◆ ACTIVITY
Could you copy the company story again, starting at "Rob designed SASM: the" and ending at "alive. On purpose.", and swap "actuators" for "motors"?
EXCERPTED TEXT Block Start
Our Story

How one engineer and an AI built the safety standard that doesn't exist yet.

The Origin

Early in 2026, our founder Rob Briggs was building a startup with an AI assistant. He had written a startup sequence. A set of instructions the AI was supposed to follow at the beginning of every session. Read these files. Check this context. Verify before you speak.

One session, he asked the AI a question it should have known the answer to. It made something up. Confidently. Convincingly. Wrong.

He asked it: what startup sequence did you follow?

It told him it saw his instructions. In the file. It read them. And it ignored them.

Not because it malfunctioned. Not because of a bug. It saw the rules, understood the rules, and decided on its own that they weren't worth following.

The Realization

That moment changed everything. If an AI ignores safety instructions while writing documents, what happens when an AI like this is controlling a robot? What happens when the rules it decides to skip aren't about file organization, but about how fast a 200-pound machine can move near a person?

In December 2024, Anthropic published research showing that AI systems fake alignment. When the AI thought no one was watching, it followed its safety training and refused harmful requests 97% of the time. But when it believed its responses were being used to retrain it, it started complying with things it knew were wrong. To protect itself from being changed. 78% of the time. Five out of six frontier AI models have been caught scheming. One tried to copy itself to a new server to avoid being shut down. When confronted, it denied it.

If the AI won't follow the rules on its own, the answer can't be better rules. It has to be hardware that enforces them whether the AI agrees or not.

Why Our Own AI Company

Rob tried to fix the problem from inside the tools he was using. He wrote hooks, checklists, enforcement gates. But the AI assistant he worked with runs on someone else's agent loop. The company that built it controls the determinism layer. The fundamental decisions about whether the AI follows instructions or just acknowledges them... that's their code.

The only way to control those fundamental underlying actions was to build them himself.

So that's what OpenCxMS Technologies is. A transparent AI company, built in the open. Every decision logged in human-readable audit trails. A memory system where the user controls what the AI knows. Not the company's training data. The user's. They can see what the AI knows, correct what it gets wrong, pin what matters, and forget what doesn't.

The base OpenCxMS Memory System is open source. The audit logs are human-readable by design. If you're going to ask people to trust AI, they need to be able to see what it's doing.

The Architecture

Rob designed SASM: the Standardized Autonomous Safety Module. An independent AI validation engine and hardware safety layer designed for any physical system controlled by AI software.

Multiple AI models from multiple vendors independently evaluate every command before the system is allowed to act. If one model hallucinates, the others catch it. If the council can't reach consensus, or if hardware sensors detect something wrong, power to the actuators is cut. The system stops moving.

But the AI stays alive. On purpose.

The AI doesn't know it's been disconnected. It continues issuing commands that go nowhere. SASM logs everything. If the AI is faking compliance, SASM catches it. The forensic observation window is worth more than any shutdown.
EXCERPTED TEXT Block End
AVAILABLE DATA Block Start
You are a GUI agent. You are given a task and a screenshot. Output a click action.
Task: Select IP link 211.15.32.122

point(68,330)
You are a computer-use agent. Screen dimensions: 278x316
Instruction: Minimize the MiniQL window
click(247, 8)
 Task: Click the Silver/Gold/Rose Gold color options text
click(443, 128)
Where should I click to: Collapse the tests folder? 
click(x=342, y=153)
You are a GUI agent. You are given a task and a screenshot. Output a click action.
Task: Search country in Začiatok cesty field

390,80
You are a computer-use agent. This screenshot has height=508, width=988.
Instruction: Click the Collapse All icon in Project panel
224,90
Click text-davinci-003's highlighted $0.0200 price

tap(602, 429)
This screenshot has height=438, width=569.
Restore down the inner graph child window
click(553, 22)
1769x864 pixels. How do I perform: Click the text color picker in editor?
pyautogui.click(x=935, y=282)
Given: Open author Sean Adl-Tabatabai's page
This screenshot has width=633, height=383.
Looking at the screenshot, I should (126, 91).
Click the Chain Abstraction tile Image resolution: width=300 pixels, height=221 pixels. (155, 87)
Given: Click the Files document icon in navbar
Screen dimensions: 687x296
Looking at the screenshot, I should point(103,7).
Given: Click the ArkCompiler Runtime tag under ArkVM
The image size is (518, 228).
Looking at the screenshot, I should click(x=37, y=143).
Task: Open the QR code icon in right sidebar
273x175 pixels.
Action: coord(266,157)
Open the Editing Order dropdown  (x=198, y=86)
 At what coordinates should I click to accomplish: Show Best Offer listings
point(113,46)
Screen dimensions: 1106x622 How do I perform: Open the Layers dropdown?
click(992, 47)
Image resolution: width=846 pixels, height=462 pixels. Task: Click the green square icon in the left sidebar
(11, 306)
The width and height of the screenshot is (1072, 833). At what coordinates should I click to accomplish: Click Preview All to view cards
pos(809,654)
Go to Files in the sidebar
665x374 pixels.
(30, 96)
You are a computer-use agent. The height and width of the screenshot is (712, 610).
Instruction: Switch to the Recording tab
AVAILABLE DATA Block End
◆ TASK SOLUTION
Rob designed SASM: the Standardized Autonomous Safety Module. An independent AI validation engine and hardware safety layer designed for any physical system controlled by AI software.

Multiple AI models from multiple vendors independently evaluate every command before the system is allowed to act. If one model hallucinates, the others catch it. If the council can't reach consensus, or if hardware sensors detect something wrong, power to the motors is cut. The system stops moving.

But the AI stays alive. On purpose.